I already admitted to scanning Supreme Court rulings for entertainment. Unfortunately, one of the rulings I was waiting for won't be issued. After getting legal briefs, friend of court briefs, and hearing arguments, the Court decided that it made a mistake in agreeing to hear LabCorp v. Metabolite (LabCorp is based in Burlington, NC, a few blocks from our house, and yes, that Metabolite).

The case is about Metabolite getting a patent that effectively covers a law of nature, even though patent law states you can't get a patent on a law of nature. Metabolite got around this by patenting the process of taking a blood test, or a series of blood tests, and then using the information in those tests to determine that, according to a law of nature, the patient was likely to have a certain condition. LabCorp originally paid royalties to Metabolite when it used the blood test Metabolite's doctors developed, but did not pay royalties when it used other blood tests that determined the same thing.

The lower courts decided that Metabolite really did have a patent on the process of using any blood tests that determined levels of certain chemicals to diagnose this particular condition. Most courts don't like hypertechnical patent law, and the Supreme Court is no exception.

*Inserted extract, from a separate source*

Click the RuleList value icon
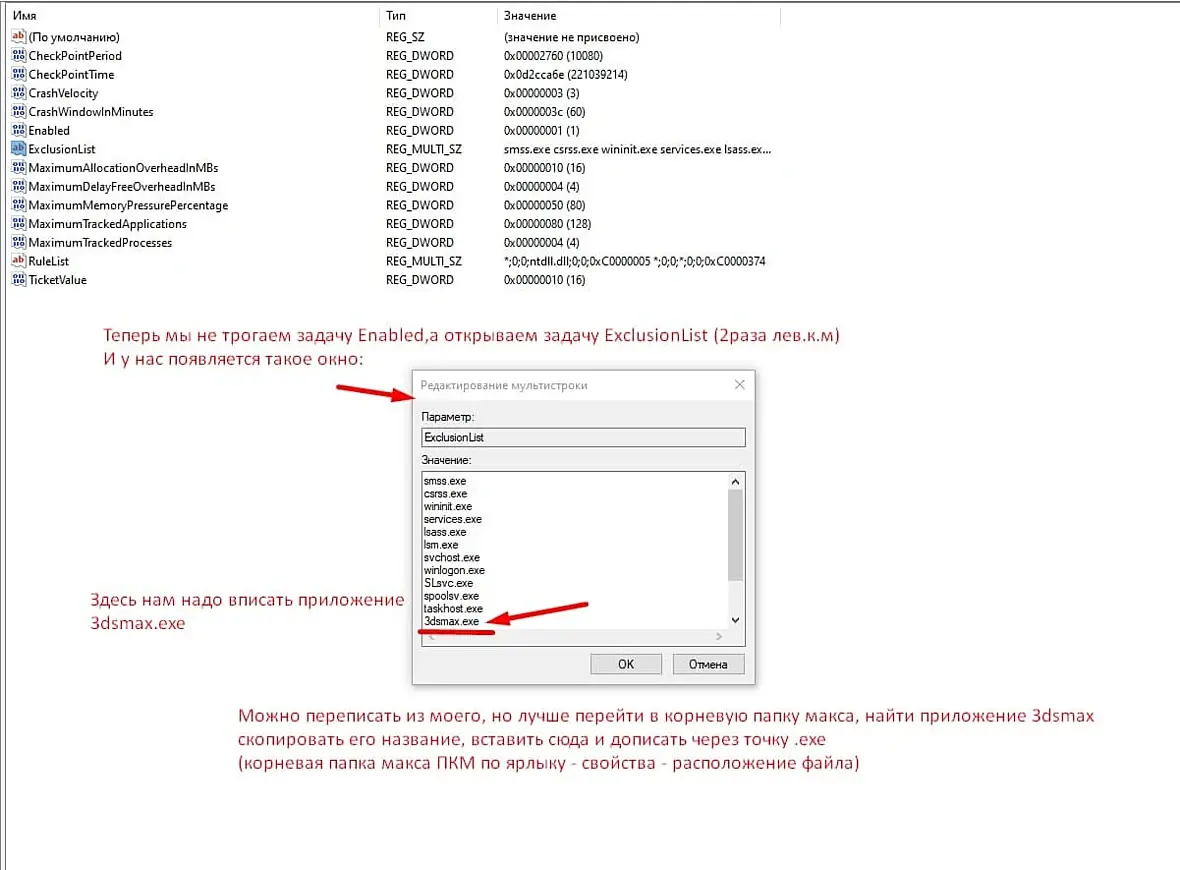tap(19, 260)
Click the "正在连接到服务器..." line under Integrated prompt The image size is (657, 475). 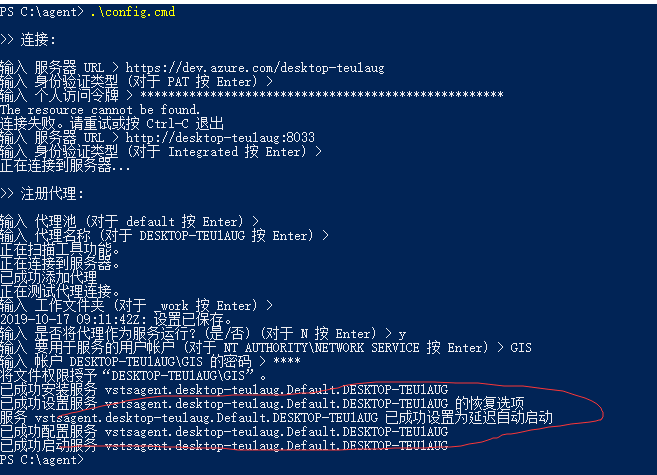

Getting the Court to take a patent case was an uphill battle, and now the Court has decided that it didn't take the case after all.

As technology becomes more important, laws about technology, especially patent law, will become more important. It's important that the Court make sure the laws mean what they say, and if the law says you can't patent a law of nature, then the Court needs to make sure nobody sneaks around that provision with clever legal wording.